--- The data ---

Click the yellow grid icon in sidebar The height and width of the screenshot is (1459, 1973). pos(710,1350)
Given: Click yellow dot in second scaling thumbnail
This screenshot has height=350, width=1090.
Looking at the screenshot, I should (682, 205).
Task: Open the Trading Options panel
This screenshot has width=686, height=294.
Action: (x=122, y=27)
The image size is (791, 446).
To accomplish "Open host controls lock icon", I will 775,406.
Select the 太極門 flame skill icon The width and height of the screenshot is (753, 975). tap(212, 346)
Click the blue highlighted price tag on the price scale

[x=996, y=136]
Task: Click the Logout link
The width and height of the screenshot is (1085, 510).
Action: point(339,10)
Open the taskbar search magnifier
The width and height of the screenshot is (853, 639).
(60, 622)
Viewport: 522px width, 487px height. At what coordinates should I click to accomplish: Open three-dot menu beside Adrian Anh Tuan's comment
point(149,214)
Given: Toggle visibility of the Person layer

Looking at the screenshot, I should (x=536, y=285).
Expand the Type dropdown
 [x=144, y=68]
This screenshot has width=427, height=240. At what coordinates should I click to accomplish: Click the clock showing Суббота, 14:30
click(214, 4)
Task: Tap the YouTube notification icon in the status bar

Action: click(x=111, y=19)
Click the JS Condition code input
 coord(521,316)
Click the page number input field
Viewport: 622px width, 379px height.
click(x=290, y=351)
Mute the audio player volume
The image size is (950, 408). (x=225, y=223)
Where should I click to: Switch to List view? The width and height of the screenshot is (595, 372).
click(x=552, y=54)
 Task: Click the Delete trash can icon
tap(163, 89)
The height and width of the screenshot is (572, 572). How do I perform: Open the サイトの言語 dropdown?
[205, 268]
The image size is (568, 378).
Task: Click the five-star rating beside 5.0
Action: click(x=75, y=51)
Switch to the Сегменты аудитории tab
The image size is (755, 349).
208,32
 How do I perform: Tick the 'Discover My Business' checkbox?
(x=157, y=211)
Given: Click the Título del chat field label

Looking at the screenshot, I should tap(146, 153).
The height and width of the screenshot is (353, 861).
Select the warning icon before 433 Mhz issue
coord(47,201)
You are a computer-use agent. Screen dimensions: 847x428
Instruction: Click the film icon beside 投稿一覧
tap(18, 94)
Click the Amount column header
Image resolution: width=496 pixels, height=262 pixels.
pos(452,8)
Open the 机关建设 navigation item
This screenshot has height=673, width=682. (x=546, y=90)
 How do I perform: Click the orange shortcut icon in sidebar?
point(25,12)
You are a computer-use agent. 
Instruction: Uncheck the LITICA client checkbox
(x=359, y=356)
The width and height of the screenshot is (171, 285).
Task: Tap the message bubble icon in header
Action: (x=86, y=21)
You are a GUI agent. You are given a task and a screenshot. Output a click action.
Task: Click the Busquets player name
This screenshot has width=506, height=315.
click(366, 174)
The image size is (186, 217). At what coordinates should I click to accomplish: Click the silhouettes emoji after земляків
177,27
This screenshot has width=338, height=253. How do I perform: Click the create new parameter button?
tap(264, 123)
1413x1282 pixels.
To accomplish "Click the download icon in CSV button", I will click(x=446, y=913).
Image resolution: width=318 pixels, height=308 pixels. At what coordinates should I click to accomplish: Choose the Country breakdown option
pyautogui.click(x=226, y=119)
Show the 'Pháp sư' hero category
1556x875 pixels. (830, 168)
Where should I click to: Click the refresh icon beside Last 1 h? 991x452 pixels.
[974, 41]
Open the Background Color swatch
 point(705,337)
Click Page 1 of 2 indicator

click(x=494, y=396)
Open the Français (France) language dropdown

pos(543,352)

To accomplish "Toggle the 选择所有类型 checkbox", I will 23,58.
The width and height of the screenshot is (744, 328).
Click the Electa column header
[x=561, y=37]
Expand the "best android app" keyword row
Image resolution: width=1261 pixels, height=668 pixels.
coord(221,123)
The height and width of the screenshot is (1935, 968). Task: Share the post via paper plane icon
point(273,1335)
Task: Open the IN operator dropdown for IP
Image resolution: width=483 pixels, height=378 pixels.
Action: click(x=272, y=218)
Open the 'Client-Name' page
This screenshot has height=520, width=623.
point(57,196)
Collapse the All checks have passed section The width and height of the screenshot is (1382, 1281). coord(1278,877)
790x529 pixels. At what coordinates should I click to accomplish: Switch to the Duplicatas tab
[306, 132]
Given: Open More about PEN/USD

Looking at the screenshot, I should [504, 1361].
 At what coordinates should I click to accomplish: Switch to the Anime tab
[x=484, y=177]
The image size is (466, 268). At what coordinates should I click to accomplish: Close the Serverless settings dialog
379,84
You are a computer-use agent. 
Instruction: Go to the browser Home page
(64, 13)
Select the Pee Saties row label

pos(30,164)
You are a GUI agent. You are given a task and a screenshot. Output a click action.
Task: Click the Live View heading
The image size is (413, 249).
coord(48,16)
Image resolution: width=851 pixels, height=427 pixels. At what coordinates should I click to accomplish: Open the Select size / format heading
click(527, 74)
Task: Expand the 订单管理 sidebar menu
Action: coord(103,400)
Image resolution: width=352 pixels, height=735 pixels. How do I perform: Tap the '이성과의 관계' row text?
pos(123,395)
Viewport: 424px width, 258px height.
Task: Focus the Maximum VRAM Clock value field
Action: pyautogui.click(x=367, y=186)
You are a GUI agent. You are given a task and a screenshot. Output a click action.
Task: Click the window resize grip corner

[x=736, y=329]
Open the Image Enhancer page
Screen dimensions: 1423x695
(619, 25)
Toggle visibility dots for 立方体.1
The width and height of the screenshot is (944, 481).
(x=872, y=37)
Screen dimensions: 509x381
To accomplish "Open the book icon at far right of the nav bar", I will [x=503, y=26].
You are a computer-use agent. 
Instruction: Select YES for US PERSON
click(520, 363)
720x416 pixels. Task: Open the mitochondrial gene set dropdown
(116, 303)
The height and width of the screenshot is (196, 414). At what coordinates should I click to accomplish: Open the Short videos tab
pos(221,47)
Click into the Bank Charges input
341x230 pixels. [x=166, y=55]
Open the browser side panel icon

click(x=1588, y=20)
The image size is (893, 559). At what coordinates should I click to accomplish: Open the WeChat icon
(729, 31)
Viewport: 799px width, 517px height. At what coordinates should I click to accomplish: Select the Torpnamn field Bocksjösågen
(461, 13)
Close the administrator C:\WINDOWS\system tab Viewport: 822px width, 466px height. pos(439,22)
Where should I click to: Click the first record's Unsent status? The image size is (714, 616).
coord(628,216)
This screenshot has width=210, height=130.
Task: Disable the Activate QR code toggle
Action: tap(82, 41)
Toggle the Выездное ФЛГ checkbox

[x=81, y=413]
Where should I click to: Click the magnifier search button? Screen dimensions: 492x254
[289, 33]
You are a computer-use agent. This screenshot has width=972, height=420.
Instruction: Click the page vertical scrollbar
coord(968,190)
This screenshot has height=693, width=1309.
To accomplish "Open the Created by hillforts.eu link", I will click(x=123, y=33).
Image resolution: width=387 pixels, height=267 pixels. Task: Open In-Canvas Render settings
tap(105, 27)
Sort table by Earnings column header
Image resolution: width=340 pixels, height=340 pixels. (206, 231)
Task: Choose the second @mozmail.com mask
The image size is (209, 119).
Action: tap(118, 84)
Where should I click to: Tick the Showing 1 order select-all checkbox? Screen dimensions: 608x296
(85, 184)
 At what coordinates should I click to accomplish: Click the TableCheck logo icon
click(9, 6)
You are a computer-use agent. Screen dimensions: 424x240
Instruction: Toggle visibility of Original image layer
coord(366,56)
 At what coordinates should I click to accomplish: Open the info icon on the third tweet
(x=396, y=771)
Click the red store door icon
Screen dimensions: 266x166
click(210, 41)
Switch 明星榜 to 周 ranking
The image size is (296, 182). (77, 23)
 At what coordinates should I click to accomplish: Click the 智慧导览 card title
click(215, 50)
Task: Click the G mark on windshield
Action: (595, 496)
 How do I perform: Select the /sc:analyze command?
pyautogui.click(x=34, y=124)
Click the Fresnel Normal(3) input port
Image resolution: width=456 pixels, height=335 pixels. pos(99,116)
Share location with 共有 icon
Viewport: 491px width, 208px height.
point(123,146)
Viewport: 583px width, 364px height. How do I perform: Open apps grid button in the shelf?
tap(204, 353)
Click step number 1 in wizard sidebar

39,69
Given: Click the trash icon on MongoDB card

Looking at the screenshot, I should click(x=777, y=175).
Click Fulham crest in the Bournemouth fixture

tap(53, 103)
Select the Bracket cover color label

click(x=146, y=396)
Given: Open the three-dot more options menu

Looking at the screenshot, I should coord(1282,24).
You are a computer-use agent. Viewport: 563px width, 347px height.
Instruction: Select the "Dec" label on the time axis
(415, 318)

---

§ **Exercise requirements**: Copy each line above that contains the word "link".

§ **Written answer**:
Task: Click the Logout link
To accomplish "Open the Created by hillforts.eu link", I will click(x=123, y=33).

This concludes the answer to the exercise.